▶ **Exercise requirements**:
Format every line of the items below as a Markdown table with two columns, Row and Item line, numbering the rows in order and omitting blank lines.

▶ **Supplied records**:

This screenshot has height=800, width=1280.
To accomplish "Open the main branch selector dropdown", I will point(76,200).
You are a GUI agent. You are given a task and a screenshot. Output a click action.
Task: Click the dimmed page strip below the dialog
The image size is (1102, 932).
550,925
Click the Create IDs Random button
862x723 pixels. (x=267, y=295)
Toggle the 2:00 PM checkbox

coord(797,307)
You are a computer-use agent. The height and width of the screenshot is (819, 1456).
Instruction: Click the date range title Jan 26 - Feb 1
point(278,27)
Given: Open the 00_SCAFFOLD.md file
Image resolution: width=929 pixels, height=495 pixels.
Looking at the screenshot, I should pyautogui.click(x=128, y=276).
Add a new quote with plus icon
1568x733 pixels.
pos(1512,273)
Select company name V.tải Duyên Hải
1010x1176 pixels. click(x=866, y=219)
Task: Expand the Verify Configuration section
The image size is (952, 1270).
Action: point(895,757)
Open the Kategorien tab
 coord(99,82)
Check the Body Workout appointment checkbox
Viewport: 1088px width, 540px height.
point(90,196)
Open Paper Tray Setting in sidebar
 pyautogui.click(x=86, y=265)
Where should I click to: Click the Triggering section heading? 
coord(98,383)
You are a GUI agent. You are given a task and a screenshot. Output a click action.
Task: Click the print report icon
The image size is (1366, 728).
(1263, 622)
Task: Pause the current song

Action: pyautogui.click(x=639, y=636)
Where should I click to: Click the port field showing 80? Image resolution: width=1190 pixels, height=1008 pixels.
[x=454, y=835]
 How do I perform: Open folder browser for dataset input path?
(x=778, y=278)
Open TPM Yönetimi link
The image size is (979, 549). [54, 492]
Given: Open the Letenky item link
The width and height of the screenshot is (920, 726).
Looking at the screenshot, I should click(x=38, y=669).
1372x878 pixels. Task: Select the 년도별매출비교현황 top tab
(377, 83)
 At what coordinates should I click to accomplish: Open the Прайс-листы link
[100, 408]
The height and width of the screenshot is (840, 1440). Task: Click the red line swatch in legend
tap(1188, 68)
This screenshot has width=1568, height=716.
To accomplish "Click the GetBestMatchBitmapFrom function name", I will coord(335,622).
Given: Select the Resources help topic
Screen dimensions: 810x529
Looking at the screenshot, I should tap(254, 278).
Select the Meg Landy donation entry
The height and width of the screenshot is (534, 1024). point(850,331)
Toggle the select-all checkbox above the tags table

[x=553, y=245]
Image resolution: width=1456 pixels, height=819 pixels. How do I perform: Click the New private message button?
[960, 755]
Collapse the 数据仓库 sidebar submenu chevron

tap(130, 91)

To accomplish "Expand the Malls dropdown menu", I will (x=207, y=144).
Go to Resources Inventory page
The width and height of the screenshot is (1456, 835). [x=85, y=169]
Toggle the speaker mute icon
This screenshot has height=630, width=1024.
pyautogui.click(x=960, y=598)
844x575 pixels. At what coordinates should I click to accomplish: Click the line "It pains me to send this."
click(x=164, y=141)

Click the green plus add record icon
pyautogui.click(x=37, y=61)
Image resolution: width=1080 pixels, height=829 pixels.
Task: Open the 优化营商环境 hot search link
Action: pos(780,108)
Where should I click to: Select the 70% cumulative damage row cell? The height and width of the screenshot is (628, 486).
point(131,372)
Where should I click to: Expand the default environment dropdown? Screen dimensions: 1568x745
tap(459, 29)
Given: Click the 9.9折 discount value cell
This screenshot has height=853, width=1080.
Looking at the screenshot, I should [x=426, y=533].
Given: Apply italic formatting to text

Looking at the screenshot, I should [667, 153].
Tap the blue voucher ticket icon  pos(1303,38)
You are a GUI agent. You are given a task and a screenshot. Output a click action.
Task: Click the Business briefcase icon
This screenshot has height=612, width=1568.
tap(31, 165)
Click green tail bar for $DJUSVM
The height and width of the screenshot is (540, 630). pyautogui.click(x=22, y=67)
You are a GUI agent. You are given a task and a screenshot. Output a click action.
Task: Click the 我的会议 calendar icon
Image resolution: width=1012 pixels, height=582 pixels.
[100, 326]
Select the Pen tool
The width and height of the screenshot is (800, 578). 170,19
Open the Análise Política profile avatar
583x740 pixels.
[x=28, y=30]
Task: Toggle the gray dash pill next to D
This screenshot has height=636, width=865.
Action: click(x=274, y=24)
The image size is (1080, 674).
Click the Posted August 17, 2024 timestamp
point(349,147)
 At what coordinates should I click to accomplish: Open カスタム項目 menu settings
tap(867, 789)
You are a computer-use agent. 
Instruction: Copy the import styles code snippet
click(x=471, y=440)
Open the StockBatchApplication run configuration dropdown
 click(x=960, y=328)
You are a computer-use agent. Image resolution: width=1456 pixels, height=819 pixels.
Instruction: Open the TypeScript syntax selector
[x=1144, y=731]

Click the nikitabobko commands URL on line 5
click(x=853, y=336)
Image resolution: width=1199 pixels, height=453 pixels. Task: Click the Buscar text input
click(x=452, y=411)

▶ **The solution**:
| Row | Item line |
|---|---|
| 1 | This screenshot has height=800, width=1280. |
| 2 | To accomplish "Open the main branch selector dropdown", I will point(76,200). |
| 3 | You are a GUI agent. You are given a task and a screenshot. Output a click action. |
| 4 | Task: Click the dimmed page strip below the dialog |
| 5 | The image size is (1102, 932). |
| 6 | 550,925 |
| 7 | Click the Create IDs Random button |
| 8 | 862x723 pixels. (x=267, y=295) |
| 9 | Toggle the 2:00 PM checkbox |
| 10 | coord(797,307) |
| 11 | You are a computer-use agent. The height and width of the screenshot is (819, 1456). |
| 12 | Instruction: Click the date range title Jan 26 - Feb 1 |
| 13 | point(278,27) |
| 14 | Given: Open the 00_SCAFFOLD.md file |
| 15 | Image resolution: width=929 pixels, height=495 pixels. |
| 16 | Looking at the screenshot, I should pyautogui.click(x=128, y=276). |
| 17 | Add a new quote with plus icon |
| 18 | 1568x733 pixels. |
| 19 | pos(1512,273) |
| 20 | Select company name V.tải Duyên Hải |
| 21 | 1010x1176 pixels. click(x=866, y=219) |
| 22 | Task: Expand the Verify Configuration section |
| 23 | The image size is (952, 1270). |
| 24 | Action: point(895,757) |
| 25 | Open the Kategorien tab |
| 26 |  coord(99,82) |
| 27 | Check the Body Workout appointment checkbox |
| 28 | Viewport: 1088px width, 540px height. |
| 29 | point(90,196) |
| 30 | Open Paper Tray Setting in sidebar |
| 31 |  pyautogui.click(x=86, y=265) |
| 32 | Where should I click to: Click the Triggering section heading?  |
| 33 | coord(98,383) |
| 34 | You are a GUI agent. You are given a task and a screenshot. Output a click action. |
| 35 | Task: Click the print report icon |
| 36 | The image size is (1366, 728). |
| 37 | (1263, 622) |
| 38 | Task: Pause the current song |
| 39 | Action: pyautogui.click(x=639, y=636) |
| 40 | Where should I click to: Click the port field showing 80? Image resolution: width=1190 pixels, height=1008 pixels. |
| 41 | [x=454, y=835] |
| 42 |  How do I perform: Open folder browser for dataset input path? |
| 43 | (x=778, y=278) |
| 44 | Open TPM Yönetimi link |
| 45 | The image size is (979, 549). [54, 492] |
| 46 | Given: Open the Letenky item link |
| 47 | The width and height of the screenshot is (920, 726). |
| 48 | Looking at the screenshot, I should click(x=38, y=669). |
| 49 | 1372x878 pixels. Task: Select the 년도별매출비교현황 top tab |
| 50 | (377, 83) |
| 51 |  At what coordinates should I click to accomplish: Open the Прайс-листы link |
| 52 | [100, 408] |
| 53 | The height and width of the screenshot is (840, 1440). Task: Click the red line swatch in legend |
| 54 | tap(1188, 68) |
| 55 | This screenshot has width=1568, height=716. |
| 56 | To accomplish "Click the GetBestMatchBitmapFrom function name", I will coord(335,622). |
| 57 | Given: Select the Resources help topic |
| 58 | Screen dimensions: 810x529 |
| 59 | Looking at the screenshot, I should tap(254, 278). |
| 60 | Select the Meg Landy donation entry |
| 61 | The height and width of the screenshot is (534, 1024). point(850,331) |
| 62 | Toggle the select-all checkbox above the tags table |
| 63 | [x=553, y=245] |
| 64 | Image resolution: width=1456 pixels, height=819 pixels. How do I perform: Click the New private message button? |
| 65 | [960, 755] |
| 66 | Collapse the 数据仓库 sidebar submenu chevron |
| 67 | tap(130, 91) |
| 68 | To accomplish "Expand the Malls dropdown menu", I will (x=207, y=144). |
| 69 | Go to Resources Inventory page |
| 70 | The width and height of the screenshot is (1456, 835). [x=85, y=169] |
| 71 | Toggle the speaker mute icon |
| 72 | This screenshot has height=630, width=1024. |
| 73 | pyautogui.click(x=960, y=598) |
| 74 | 844x575 pixels. At what coordinates should I click to accomplish: Click the line "It pains me to send this." |
| 75 | click(x=164, y=141) |
| 76 | Click the green plus add record icon |
| 77 | pyautogui.click(x=37, y=61) |
| 78 | Image resolution: width=1080 pixels, height=829 pixels. |
| 79 | Task: Open the 优化营商环境 hot search link |
| 80 | Action: pos(780,108) |
| 81 | Where should I click to: Select the 70% cumulative damage row cell? The height and width of the screenshot is (628, 486). |
| 82 | point(131,372) |
| 83 | Where should I click to: Expand the default environment dropdown? Screen dimensions: 1568x745 |
| 84 | tap(459, 29) |
| 85 | Given: Click the 9.9折 discount value cell |
| 86 | This screenshot has height=853, width=1080. |
| 87 | Looking at the screenshot, I should [x=426, y=533]. |
| 88 | Given: Apply italic formatting to text |
| 89 | Looking at the screenshot, I should [667, 153]. |
| 90 | Tap the blue voucher ticket icon  pos(1303,38) |
| 91 | You are a GUI agent. You are given a task and a screenshot. Output a click action. |
| 92 | Task: Click the Business briefcase icon |
| 93 | This screenshot has height=612, width=1568. |
| 94 | tap(31, 165) |
| 95 | Click green tail bar for $DJUSVM |
| 96 | The height and width of the screenshot is (540, 630). pyautogui.click(x=22, y=67) |
| 97 | You are a GUI agent. You are given a task and a screenshot. Output a click action. |
| 98 | Task: Click the 我的会议 calendar icon |
| 99 | Image resolution: width=1012 pixels, height=582 pixels. |
| 100 | [100, 326] |
| 101 | Select the Pen tool |
| 102 | The width and height of the screenshot is (800, 578). 170,19 |
| 103 | Open the Análise Política profile avatar |
| 104 | 583x740 pixels. |
| 105 | [x=28, y=30] |
| 106 | Task: Toggle the gray dash pill next to D |
| 107 | This screenshot has height=636, width=865. |
| 108 | Action: click(x=274, y=24) |
| 109 | The image size is (1080, 674). |
| 110 | Click the Posted August 17, 2024 timestamp |
| 111 | point(349,147) |
| 112 |  At what coordinates should I click to accomplish: Open カスタム項目 menu settings |
| 113 | tap(867, 789) |
| 114 | You are a computer-use agent.  |
| 115 | Instruction: Copy the import styles code snippet |
| 116 | click(x=471, y=440) |
| 117 | Open the StockBatchApplication run configuration dropdown |
| 118 |  click(x=960, y=328) |
| 119 | You are a computer-use agent. Image resolution: width=1456 pixels, height=819 pixels. |
| 120 | Instruction: Open the TypeScript syntax selector |
| 121 | [x=1144, y=731] |
| 122 | Click the nikitabobko commands URL on line 5 |
| 123 | click(x=853, y=336) |
| 124 | Image resolution: width=1199 pixels, height=453 pixels. Task: Click the Buscar text input |
| 125 | click(x=452, y=411) |